1. Congo prepares to take over from Angola as president of the Organization of Petroleum Exporting Countries (OPEC) in 2022. OPEC’s Secretary-General Mohammed Barkindo confirmed this news during a press conference held on Monday, August 23rd. The meeting was attended by Congolese Minister of Hydrocarbons HE Bruno Jean-Richard Itoua and other state delegates in Brazzaville.

 The Organization of Petroleum Exporting Countries better known as OPEC was founded in 1960 by five countries: Iran, Iraq, Kuwait, Saudi Arabia, and Venezuela. Since then, the organization has grown to 13 member countries whose mission is to coordinate crude oil prices between its members. 

The presidency is rotational and is currently held by Angola. Congo became a full member of OPEC during the 174th meeting of the OPEC Conference held on 22 June 2018 in Vienna, Austria. The democratic republic of Congo is on track to become one of the world’s top oil producers by 2025. Currently, it’s the third-largest crude oil producer in sub-Saharan Africa after Nigeria and Angola with it being said to produce 336,000 barrels of crude oil per day. 

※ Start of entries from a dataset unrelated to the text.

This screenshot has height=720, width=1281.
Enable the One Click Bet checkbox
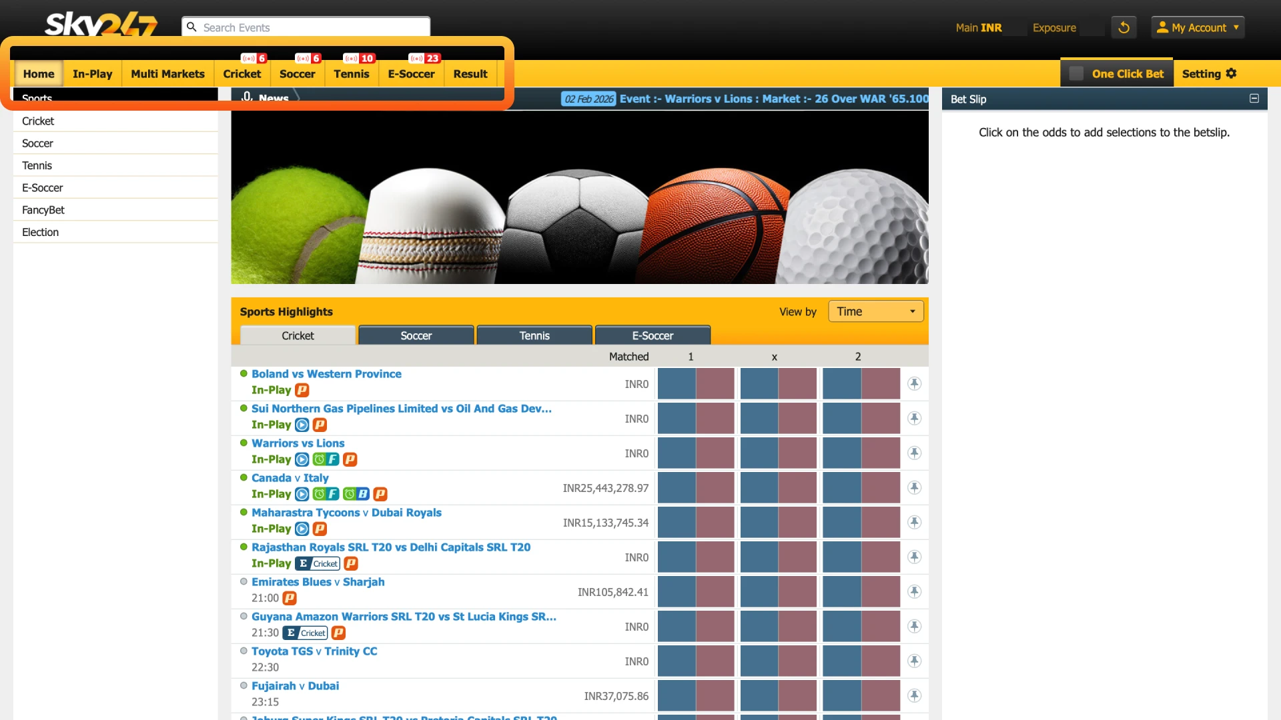1076,73
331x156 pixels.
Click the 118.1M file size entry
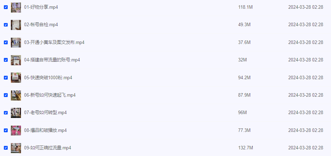(245, 7)
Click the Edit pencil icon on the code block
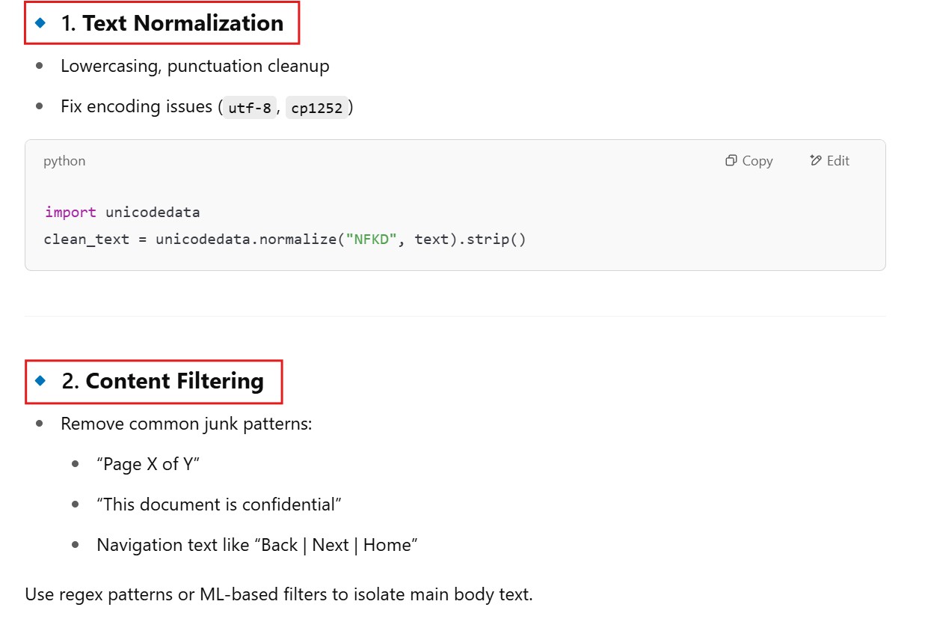Image resolution: width=925 pixels, height=634 pixels. (816, 161)
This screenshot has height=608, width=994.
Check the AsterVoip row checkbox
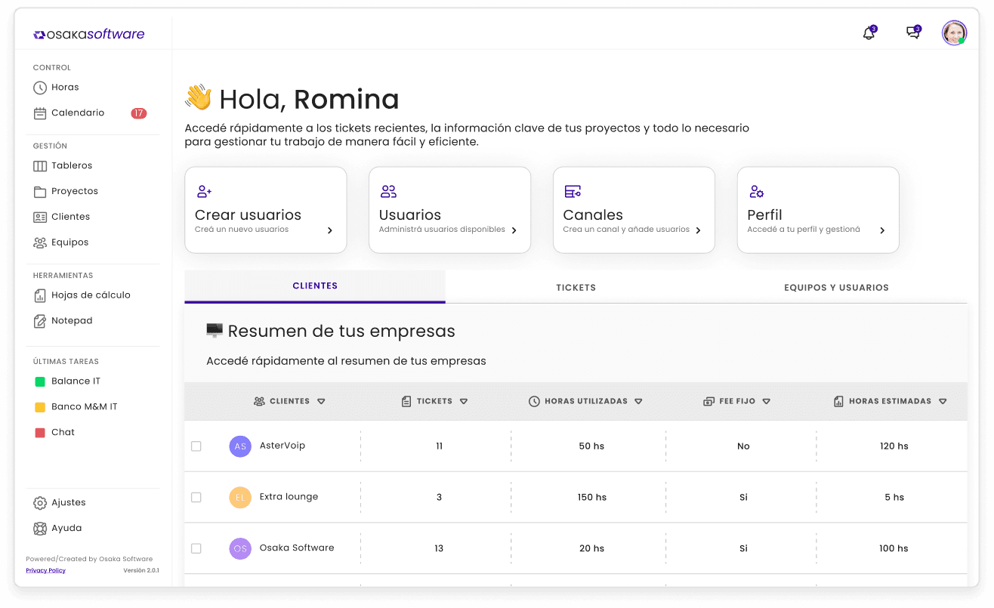coord(196,446)
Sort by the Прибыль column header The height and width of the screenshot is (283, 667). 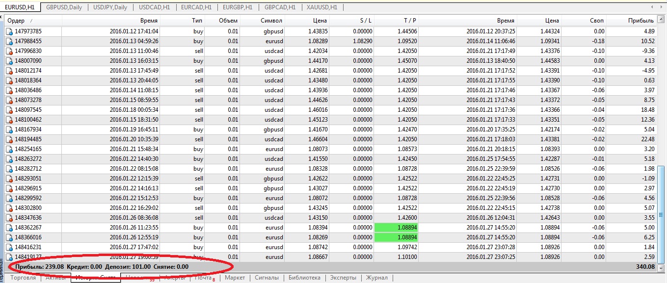pyautogui.click(x=640, y=21)
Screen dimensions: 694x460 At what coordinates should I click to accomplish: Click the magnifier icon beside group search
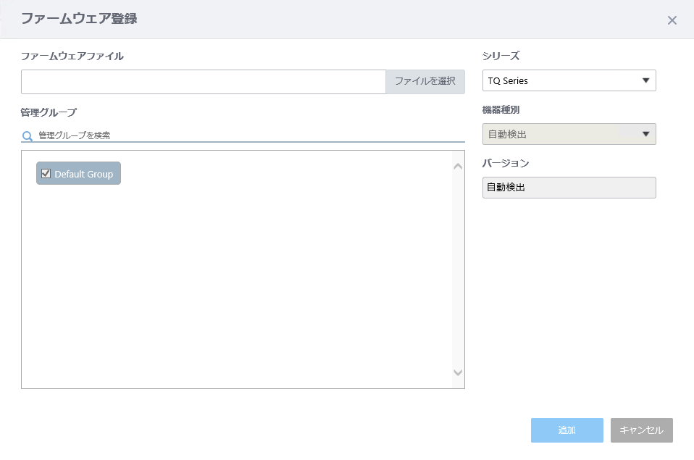click(x=27, y=136)

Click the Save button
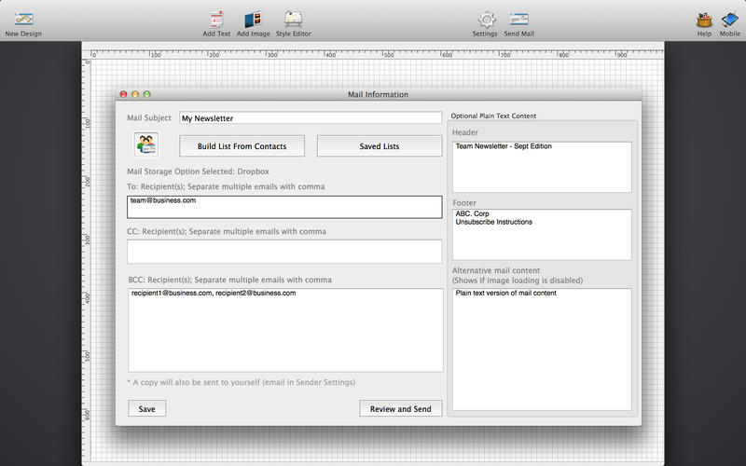coord(146,408)
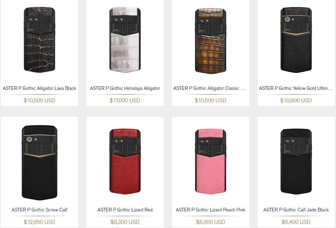Click the truncated Alligator Classic product title
Screen dimensions: 336x228
(209, 88)
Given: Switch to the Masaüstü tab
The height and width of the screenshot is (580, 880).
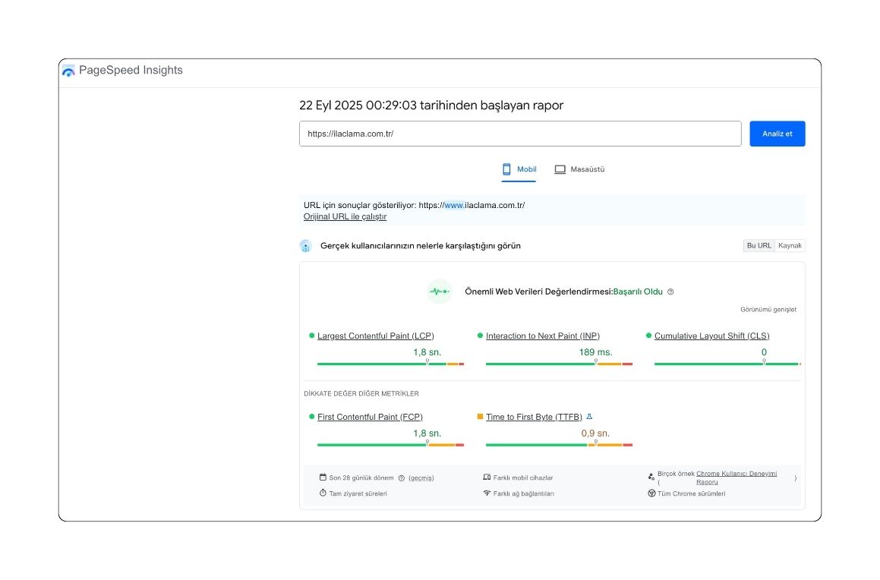Looking at the screenshot, I should (x=579, y=169).
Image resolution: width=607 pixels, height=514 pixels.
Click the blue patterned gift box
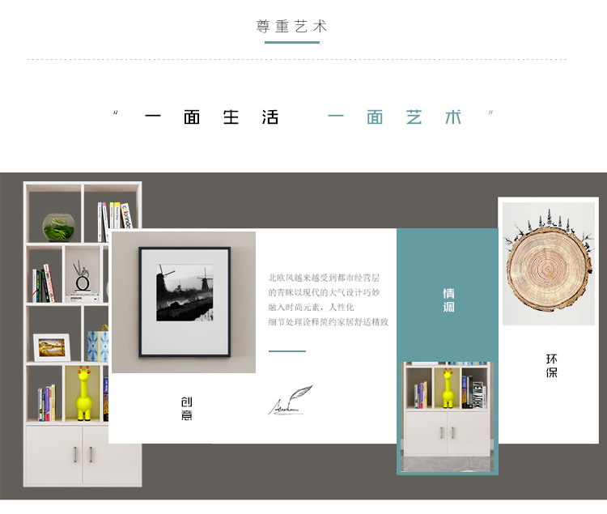click(98, 346)
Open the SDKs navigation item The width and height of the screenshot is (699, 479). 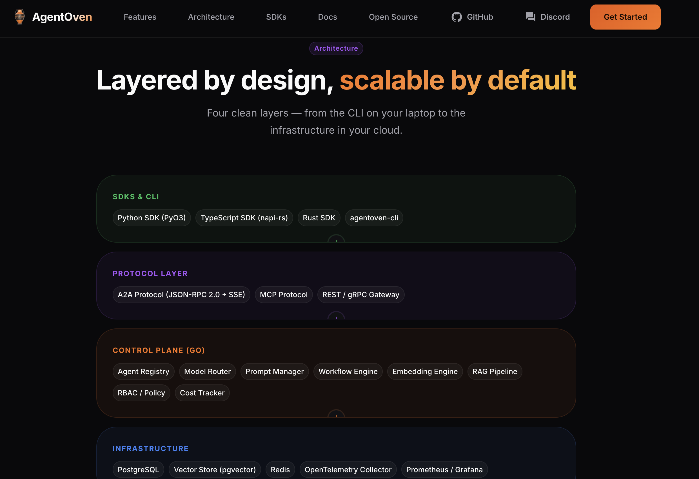pyautogui.click(x=276, y=17)
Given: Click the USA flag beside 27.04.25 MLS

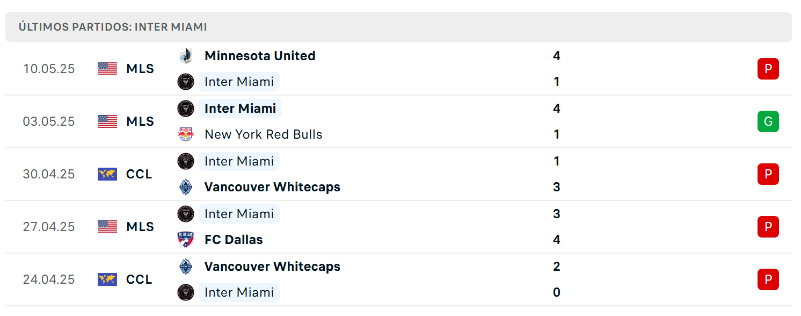Looking at the screenshot, I should tap(107, 227).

During the meeting held in Brazzaville, Congo, Congo’s hydrocarbons minister HE Bruno Jean-Richard Itoua promised continued support and commitment to OPEC and the Declaration of Cooperation process. OPEC’s secretary-general was also quick to note and commend the unending support to the organization by Congo’s president HE Denis Sassou Nguesso. 

He noted, “Your president, His Excellency Nguesso, has been a staunch supporter of the work of OPEC and the DoC, and the organization recognizes his exemplary leadership, acumen, great diplomacy, and tact. 

OPEC’s secretary-general promised his support to the Congolese fraternity as they prepare to take over the organization’s presidency and urged them to be vigilant, open to discussion, criticism, and growth. 

This move comes amid growing tensions within Africa about how much wealth flows back into their continent from oil-producing nations such as Saudi Arabia and Nigeria- with many countries claiming they are not receiving enough revenues from these deals.